POLG2 deficiency causes adult-onset syndromic sensory neuropathy, ataxia and parkinsonism

Juliette C Piard
  • Fonction : Auteur

Résumé

Objective: Mitochondrial dysfunction plays a key role in the pathophysiology of neurodegenerative disorders such as ataxia and Parkinson's disease. We describe an extended Belgian pedigree where seven individuals presented with adult-onset cerebellar ataxia, axonal peripheral ataxic neuropathy, and tremor, in variable combination with parkinsonism, seizures, cognitive decline, and ophthalmoplegia. We sought to identify the underlying molecular etiology and characterize the mitochondrial pathophysiology of this neurological syndrome. Methods: Clinical, neurophysiological, and neuroradiological evaluations were conducted.
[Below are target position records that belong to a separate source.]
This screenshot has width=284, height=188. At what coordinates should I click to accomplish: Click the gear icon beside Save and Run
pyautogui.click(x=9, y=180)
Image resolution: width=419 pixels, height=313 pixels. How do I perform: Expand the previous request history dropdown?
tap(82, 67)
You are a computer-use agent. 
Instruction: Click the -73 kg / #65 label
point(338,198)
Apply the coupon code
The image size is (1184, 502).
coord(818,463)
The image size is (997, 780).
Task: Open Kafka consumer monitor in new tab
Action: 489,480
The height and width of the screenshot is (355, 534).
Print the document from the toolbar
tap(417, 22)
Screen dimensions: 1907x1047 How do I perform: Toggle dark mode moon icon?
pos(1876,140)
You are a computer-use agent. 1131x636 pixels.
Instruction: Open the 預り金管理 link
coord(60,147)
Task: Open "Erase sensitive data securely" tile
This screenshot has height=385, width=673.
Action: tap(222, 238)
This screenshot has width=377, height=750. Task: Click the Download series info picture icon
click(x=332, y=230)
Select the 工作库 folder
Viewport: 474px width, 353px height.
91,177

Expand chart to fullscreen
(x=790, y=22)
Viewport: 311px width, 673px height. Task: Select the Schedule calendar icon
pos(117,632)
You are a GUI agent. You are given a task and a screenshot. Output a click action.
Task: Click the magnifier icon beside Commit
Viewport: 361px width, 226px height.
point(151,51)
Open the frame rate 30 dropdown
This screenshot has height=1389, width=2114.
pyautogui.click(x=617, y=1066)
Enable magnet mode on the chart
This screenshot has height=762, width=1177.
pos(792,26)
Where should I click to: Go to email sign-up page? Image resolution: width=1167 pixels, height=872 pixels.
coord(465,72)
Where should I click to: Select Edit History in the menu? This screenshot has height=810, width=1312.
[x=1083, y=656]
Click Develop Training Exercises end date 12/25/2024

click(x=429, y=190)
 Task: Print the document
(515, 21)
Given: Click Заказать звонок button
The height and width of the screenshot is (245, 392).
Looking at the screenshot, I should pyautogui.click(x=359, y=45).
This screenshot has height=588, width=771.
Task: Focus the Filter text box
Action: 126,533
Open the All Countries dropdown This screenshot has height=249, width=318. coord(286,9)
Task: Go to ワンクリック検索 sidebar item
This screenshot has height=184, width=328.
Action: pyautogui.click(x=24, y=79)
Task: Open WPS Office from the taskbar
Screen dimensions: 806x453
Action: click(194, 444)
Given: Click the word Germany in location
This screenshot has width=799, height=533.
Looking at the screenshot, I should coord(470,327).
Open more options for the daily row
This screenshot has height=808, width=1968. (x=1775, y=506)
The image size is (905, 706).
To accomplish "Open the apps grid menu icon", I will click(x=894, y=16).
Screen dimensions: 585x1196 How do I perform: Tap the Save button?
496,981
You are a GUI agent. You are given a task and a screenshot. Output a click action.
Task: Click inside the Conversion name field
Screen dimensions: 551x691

Patient muscle and cultured fibroblasts underwent extensive analyses to assess mitochondrial function. Genetic studies including genome-wide sequencing were conducted. Results: Hallmarks of mitochondrial dysfunction were present in patients' tissues including ultrastructural anomalies of mito-chondria, mosaic cytochrome c oxidase deficiency, and multiple mtDNA deletions. We identified a splice acceptor variant in POLG2, c.970-1G>C, segregating with disease in this family and associated with a concomitant decrease in levels of POLG2 protein in patient cells. Interpretation: This work extends the clinical spectrum of POLG2 deficiency to include an overwhelming, adult-onset neurological syndrome that includes cerebellar syndrome, peripheral neuropathy, tremor, and parkinsonism. We therefore suggest to include POLG2 sequencing in the evaluation of ataxia and sensory neuropathy in adults, especially when it is accompanied by tremor or parkinsonism with white matter disease. The demonstration that deletions of mtDNA resulting from autosomal-dominant POLG2 variant lead to a monogenic neurodegenerative multicompo-nent syndrome provides further evidence for a major role of mitochondrial dys-function in the pathomechanism of nonsyndromic forms of the component neurodegenerative disorders.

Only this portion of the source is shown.